Claro está que los archivados no habían sido capaces de formarse una idea cabal de lo que estaban haciendo los seres humanos en las diversas actividades a las que se consagraban. Para ello, habrían necesitado entender sus lenguas, y no se daba el caso: los grandes de la galaxia preferían que las razas a ellos sometidas ignorasen todo idioma que no fuese el suyo propio, temerosos de cuanto podrían poner en conocimiento unas de otras en el caso de poder hablar con libertad entre ellas.

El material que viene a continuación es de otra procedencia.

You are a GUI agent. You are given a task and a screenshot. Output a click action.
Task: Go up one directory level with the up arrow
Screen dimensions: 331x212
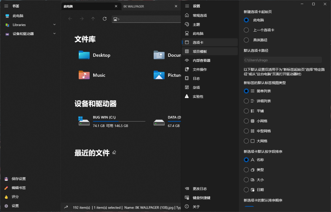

Ranjit se habría quedado estupefacto si hubiese sabido que su propia imagen estaba viajando por el espacio interestelar de semejante guisa. Y lo cierto es, sin embargo, que no sólo era la suya la que estaba recorriendo el mismo trayecto a gran velocidad, sino la de casi todo, por cuanto, si no omnipotente, la de los archivados era una raza por demás diligente, que albergaba la esperanza de que sus señores supiesen apreciar, o cuando menos tolerar, tal virtud.
* * *
Cuando la radio de su despertadorle anunció que había llegado el primer día del nuevo trimestre, se levantó de un salto a fin de apagarla. Tenía clase de Astronomía 101: Geografía del Sistema Solar, asignatura que constituía algo semejante a su última esperanza de que la universidad fuese a resultarle de interés en el transcurso de los próximos tres años. Si este hecho ya podía considerarse medianamente alentador, cuando se disponía a salir del edificio, el conserje le entregó una carta (proveniente de Londres, y en consecuencia, de Gamini) que le alegró de forma decisiva la mañana.